Colorado: Colorado Gov. John Hickenlooper is feeling the heat after his office issues an “executive fiat” overturning a law that prevents restaurants and bars from selling low alcohol beer. The bill, which was passed last year, forced the state to abide by the rule already on the books that states only grocery and convenience stores may sell low-alcohol beer. As a result, many light and low-alcohol Irish Stouts were prohibited from being served in bars. The bill was an attempt by grocery and convenience stores to draw attention to the need to do away with the distinction between low and higher alcohol beers and allow all stores to sell full strength beer. Hickenlooper, a former microbrewer, said that his office was involved in the surprise rules issued by the Division of Liquor Enforcement that overturns the ban on low-alcohol beer in restaurants.

The grocers and convenience stores said they were stunned by the abrupt repeal of rules that had taken months to hammer out.

Just a few days after the governor’s move, lawmakers announced that they will hold special hearings today (March 8, 2011) to review his actions.

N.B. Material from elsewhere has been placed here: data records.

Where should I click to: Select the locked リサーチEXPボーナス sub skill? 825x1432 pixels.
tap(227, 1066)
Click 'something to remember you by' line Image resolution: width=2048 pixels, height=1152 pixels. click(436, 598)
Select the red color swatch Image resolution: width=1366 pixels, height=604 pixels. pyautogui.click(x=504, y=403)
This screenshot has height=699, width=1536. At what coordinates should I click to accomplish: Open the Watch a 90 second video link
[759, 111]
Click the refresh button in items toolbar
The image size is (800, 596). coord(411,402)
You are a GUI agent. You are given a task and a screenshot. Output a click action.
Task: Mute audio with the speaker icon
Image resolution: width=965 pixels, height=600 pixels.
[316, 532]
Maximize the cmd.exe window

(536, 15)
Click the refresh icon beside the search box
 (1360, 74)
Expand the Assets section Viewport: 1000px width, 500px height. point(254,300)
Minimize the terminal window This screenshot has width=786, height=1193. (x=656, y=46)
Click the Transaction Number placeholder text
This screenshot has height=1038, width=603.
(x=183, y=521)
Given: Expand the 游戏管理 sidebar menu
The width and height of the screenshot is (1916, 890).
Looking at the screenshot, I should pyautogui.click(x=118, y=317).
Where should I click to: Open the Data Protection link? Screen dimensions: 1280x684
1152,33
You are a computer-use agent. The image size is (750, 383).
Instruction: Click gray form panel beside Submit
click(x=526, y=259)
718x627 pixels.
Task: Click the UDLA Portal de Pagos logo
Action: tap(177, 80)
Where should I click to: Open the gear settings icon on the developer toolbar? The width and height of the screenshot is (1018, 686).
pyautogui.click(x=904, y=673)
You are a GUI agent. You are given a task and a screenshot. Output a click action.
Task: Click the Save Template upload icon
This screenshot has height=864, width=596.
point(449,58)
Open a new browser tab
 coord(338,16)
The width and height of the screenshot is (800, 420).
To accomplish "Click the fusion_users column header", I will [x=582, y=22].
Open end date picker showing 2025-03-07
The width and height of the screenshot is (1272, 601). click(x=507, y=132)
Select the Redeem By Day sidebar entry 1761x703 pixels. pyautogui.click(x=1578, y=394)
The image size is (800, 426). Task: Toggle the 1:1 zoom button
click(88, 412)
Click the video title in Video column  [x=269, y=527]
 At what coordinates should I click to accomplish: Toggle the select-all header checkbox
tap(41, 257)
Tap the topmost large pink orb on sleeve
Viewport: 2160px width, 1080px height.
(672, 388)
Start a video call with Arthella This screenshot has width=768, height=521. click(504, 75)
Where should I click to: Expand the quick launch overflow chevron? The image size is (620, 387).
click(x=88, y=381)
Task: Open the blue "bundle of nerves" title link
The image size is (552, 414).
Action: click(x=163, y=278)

Rep. Larry Liston, R-Colorado Springs, chairman of the House Economic and Business Development Committee, and Rep. Brian DelGrosso, R-Loveland, chairman of the House Finance Committee, will hold a rare joint hearing of their committees today. Liston said lawmakers want to understand how the rule change occurred and for what purpose.

While Hickenlooper takes his licks, St. Patty’s day revelers will have their Irish Stouts, and the issue of full-strength beer in grocery and convenience stores is likely to return to the legislature.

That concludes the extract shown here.